2- İmam (a.s) bir yerde şöyle diyor: "Hiç kuşkusuz Münkerin maruf üzerinde, şerrin hayır üzerinde, cehaletin hilm üzerinde, paniğin sabır üzerinde, ahmaklığın yumuşaklık üzerinde, kuraklığın bereket üzerinde, şiddetin bolluk üzerinde, dünyaya düşkünlüğün züht üzerinde, pis evlerin şerefli evler üzerinde, çorak toprakların yosunlu, yeşilli topraklar üzerinde bir galibiyeti söz konusudur. Bu tür galibiyetlerden ve azaplarla dolu bir hayattan Allah'a sığınırız."4
Devlet kelimesi, arapçada galibiyet ve istila anlamına gelir. Bu da egemen iktidarın en belirgin vasfıdır. Şu halde yukarıdaki metin gösteriyor ki İmam (a.s), siyasal iktidar meselesini, hayatın ve doğanın diğer meselelerinin kapsamında içselleştirmiş, diğer meseleler gibi onunla da ilgilenmiş ve ıslahı için düşünceler üretmiştir.
Bakar mısınız! İmam'ın (a.s) döneminde pis evlere mağlup düşen şerefli evler hangileri ola ki? Bir yöneticinin devletinden, galibiyetinden Allah'a sığınmak, hiç varlığı reddedilmeyen, egemenliğine karşı çıkılmayan bir olguyla ilgili olabilir mi? Siyasal bir şahsiyet için bundan daha güçlü bir tavır tasavvur edilebilir mi? Özellikle İmam'ın (a.s) içinde yaşadığı koşulları ve bu koşullarda sergilediği tavrı ve İslâmî hareketin önderliği bağlamında izlediği kapsamlı stratejiyi göz önünde bulundurduğumuz zaman bunun çok önemli bir siyasal tavır olduğunu görmememiz mümkün müdür? Ve siyasetten el etek çektiği, siyasal hayattan uzaklaştığı iddia edilen bir adamdan bu tür sözler sadır olabilir mi?
c- Fesada karşı direnişi
Hiç kuşkusuz bir ıslahatçının, özellikle ilahi bir ıslahatçının en önemli yükümlülüklerinden biri fesada karşı çıkması ve yeryüzünde bozgunculuk çıkaranlara savaş açmasıdır. Dolayısıyla İmam Zeynülabidin (a.s) bu görevi en belirgin bir şekilde yerine getirmiştir.
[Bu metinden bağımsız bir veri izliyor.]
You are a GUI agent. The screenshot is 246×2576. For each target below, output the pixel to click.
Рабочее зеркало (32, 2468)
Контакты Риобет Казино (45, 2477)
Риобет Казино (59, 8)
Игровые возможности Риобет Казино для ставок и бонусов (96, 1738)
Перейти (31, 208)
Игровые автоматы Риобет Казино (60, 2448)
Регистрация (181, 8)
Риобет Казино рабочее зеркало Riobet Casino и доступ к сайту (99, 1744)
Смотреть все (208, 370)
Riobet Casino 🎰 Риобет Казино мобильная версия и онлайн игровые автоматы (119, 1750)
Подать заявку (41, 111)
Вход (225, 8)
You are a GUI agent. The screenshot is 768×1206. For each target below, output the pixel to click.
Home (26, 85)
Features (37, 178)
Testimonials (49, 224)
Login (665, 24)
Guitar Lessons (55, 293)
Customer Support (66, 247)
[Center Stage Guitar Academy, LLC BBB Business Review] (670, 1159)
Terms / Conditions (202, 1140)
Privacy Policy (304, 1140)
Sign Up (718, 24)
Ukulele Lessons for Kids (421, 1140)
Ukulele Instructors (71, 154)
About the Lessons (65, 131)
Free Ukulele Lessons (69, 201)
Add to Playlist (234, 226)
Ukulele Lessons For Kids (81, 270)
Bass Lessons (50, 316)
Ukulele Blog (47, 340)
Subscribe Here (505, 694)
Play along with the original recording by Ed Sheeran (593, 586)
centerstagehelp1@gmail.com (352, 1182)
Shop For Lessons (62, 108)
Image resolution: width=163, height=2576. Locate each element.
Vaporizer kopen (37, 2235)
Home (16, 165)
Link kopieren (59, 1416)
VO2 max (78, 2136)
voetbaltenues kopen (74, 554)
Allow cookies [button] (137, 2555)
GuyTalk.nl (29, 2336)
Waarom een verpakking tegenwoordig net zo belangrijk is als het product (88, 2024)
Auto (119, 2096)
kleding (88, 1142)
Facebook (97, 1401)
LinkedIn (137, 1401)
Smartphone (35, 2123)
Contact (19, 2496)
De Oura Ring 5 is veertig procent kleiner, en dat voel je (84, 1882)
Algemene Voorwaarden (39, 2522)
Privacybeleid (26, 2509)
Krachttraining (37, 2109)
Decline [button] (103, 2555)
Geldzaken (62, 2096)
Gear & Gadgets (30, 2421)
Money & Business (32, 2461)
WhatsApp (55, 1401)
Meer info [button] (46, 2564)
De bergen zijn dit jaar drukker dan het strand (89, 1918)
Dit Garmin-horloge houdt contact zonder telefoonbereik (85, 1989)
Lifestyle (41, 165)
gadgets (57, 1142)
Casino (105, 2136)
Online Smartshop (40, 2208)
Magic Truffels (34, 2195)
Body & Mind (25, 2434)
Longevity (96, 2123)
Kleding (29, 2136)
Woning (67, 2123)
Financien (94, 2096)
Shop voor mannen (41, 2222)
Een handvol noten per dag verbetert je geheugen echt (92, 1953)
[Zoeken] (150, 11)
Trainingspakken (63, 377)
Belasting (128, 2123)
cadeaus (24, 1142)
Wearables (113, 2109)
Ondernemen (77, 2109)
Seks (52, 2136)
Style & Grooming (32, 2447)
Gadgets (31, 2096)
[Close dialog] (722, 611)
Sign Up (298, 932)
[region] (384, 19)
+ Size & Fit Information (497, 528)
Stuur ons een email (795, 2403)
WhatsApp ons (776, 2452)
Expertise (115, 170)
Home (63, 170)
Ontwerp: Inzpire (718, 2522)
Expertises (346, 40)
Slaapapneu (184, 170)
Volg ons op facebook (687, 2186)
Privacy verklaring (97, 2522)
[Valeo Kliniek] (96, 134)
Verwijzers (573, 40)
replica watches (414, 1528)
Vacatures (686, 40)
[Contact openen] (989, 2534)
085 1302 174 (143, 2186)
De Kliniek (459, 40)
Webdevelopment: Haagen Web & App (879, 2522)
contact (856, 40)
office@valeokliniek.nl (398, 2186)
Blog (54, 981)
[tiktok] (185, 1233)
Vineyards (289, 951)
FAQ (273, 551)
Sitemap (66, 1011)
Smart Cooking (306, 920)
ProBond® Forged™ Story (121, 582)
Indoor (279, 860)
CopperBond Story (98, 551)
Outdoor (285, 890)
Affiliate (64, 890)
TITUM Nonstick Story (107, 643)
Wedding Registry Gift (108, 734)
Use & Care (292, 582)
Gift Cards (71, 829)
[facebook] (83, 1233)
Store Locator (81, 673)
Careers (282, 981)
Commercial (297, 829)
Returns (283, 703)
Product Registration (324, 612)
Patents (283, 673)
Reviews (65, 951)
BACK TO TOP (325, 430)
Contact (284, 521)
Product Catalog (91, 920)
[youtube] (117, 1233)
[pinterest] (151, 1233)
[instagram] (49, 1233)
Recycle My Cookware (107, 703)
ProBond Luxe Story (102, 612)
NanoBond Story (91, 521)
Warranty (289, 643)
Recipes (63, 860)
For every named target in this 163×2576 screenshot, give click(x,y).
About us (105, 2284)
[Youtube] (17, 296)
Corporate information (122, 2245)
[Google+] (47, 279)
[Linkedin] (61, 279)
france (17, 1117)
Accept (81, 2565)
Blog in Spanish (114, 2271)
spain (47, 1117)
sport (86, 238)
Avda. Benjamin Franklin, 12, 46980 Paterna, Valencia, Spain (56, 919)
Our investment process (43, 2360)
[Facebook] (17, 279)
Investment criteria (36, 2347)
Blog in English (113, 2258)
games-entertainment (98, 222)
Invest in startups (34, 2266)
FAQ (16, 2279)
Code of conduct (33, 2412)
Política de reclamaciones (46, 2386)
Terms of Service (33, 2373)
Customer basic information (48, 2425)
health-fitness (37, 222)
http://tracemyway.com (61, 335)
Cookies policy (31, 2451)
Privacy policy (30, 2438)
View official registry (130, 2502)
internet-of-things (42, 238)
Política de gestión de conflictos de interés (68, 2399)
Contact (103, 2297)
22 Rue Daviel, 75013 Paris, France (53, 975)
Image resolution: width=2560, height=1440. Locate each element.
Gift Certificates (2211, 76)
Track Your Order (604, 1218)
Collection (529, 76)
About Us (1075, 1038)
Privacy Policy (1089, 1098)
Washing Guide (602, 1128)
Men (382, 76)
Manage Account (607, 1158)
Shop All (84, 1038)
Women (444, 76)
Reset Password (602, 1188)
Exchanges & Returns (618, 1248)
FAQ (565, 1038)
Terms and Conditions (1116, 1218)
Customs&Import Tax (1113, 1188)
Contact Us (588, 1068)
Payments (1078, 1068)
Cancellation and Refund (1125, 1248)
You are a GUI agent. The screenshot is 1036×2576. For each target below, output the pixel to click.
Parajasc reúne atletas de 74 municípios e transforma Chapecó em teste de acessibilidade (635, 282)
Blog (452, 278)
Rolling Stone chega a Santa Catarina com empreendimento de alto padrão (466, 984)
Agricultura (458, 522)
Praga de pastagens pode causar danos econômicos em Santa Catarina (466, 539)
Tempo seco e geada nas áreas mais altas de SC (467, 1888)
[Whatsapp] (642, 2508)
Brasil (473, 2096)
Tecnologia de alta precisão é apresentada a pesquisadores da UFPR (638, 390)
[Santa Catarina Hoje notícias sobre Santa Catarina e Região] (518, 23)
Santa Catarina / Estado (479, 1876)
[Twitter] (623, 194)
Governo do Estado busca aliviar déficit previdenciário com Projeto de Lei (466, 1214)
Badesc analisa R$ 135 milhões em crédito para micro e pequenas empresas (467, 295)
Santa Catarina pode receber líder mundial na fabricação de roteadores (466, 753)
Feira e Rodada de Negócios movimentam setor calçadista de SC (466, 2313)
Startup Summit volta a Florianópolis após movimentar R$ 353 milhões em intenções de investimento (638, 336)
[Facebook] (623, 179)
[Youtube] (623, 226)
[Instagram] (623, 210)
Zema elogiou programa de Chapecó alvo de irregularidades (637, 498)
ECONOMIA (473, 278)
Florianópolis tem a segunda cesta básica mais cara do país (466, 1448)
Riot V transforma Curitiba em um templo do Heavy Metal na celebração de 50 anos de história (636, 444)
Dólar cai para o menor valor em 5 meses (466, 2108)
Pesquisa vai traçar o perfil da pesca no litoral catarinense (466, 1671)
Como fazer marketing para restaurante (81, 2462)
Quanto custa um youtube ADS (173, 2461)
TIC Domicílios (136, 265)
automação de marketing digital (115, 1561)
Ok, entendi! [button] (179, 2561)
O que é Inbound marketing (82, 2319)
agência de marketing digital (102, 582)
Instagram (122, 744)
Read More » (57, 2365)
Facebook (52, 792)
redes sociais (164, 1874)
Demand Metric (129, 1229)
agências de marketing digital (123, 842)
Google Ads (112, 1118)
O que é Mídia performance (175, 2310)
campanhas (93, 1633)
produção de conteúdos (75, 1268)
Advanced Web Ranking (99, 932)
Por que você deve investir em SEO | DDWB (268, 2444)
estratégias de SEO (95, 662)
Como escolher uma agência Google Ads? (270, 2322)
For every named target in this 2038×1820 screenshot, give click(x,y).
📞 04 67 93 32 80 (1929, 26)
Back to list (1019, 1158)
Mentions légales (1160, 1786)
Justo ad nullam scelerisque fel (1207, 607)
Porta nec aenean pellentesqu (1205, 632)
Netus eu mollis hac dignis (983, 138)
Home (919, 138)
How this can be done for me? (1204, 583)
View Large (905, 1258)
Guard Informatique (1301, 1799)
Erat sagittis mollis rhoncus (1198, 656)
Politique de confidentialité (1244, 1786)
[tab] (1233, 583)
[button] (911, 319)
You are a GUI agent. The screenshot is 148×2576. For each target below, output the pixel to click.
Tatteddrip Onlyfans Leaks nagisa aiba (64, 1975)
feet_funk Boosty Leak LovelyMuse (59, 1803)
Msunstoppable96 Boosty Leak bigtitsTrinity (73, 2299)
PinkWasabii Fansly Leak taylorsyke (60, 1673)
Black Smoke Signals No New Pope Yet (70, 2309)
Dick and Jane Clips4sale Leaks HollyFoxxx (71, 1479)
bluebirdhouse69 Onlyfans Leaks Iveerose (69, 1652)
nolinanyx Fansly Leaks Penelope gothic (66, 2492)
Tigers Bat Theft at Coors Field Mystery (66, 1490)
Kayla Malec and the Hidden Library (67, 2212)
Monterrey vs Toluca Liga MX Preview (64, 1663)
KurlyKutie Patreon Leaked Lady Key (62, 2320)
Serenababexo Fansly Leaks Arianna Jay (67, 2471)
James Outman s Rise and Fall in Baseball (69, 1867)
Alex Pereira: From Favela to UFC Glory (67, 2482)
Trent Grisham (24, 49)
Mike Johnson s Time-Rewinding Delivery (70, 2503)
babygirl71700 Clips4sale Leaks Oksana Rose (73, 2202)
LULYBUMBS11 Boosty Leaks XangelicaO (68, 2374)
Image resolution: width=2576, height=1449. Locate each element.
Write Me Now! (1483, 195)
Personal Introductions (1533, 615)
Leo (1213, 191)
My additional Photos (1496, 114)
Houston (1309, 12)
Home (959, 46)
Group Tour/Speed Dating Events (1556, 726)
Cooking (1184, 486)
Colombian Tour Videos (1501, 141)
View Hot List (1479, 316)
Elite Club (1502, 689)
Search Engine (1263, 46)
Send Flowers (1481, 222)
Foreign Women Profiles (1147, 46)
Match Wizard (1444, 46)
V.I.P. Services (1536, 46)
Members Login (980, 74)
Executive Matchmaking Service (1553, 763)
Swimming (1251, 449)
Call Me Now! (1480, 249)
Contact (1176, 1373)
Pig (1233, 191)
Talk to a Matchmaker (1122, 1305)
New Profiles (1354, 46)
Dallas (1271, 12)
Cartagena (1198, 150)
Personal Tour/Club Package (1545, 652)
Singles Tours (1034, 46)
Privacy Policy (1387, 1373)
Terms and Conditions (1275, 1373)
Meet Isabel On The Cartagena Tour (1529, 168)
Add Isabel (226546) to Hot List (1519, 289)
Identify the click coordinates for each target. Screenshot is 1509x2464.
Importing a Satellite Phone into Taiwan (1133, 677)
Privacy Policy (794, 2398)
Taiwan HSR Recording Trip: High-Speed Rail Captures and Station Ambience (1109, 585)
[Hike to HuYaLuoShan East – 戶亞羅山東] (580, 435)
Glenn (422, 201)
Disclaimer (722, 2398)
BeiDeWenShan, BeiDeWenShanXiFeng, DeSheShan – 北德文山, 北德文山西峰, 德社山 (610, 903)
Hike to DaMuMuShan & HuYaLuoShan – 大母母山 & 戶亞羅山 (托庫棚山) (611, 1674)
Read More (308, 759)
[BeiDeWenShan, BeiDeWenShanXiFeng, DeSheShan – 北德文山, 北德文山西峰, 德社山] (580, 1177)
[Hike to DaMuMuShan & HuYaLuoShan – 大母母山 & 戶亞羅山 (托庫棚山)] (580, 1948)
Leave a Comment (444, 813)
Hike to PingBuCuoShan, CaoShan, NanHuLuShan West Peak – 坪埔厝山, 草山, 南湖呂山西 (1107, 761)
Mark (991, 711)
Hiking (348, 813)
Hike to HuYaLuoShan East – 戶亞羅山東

İmam'ın (a.s) yaşadığı çağ, özellikle sosyal problemlerle çalkalanmasıyla belirginleşmişti. Kuşkusuz bu problemlere bir çok dönemde rastlanabilirdi, ancak onun döneminde çok daha belirgin ve çok daha yoğundular. İmam (a.s) da kendine özgü yöntemiyle bu problemleri çözmeye çalıştı. Bu yöntemin ayırıcı bir özelliği ve rengi vardı. İmam'ın (a.s) cihadında ön plana çıkan yönteminin temel amacı, en önemli sorun haline gelen fakirlik problemini ve kölelik sorununu çözmekti. İnşallah önümüzdeki bölümde bu problemleri ayrıntılı olarak ele alacağız.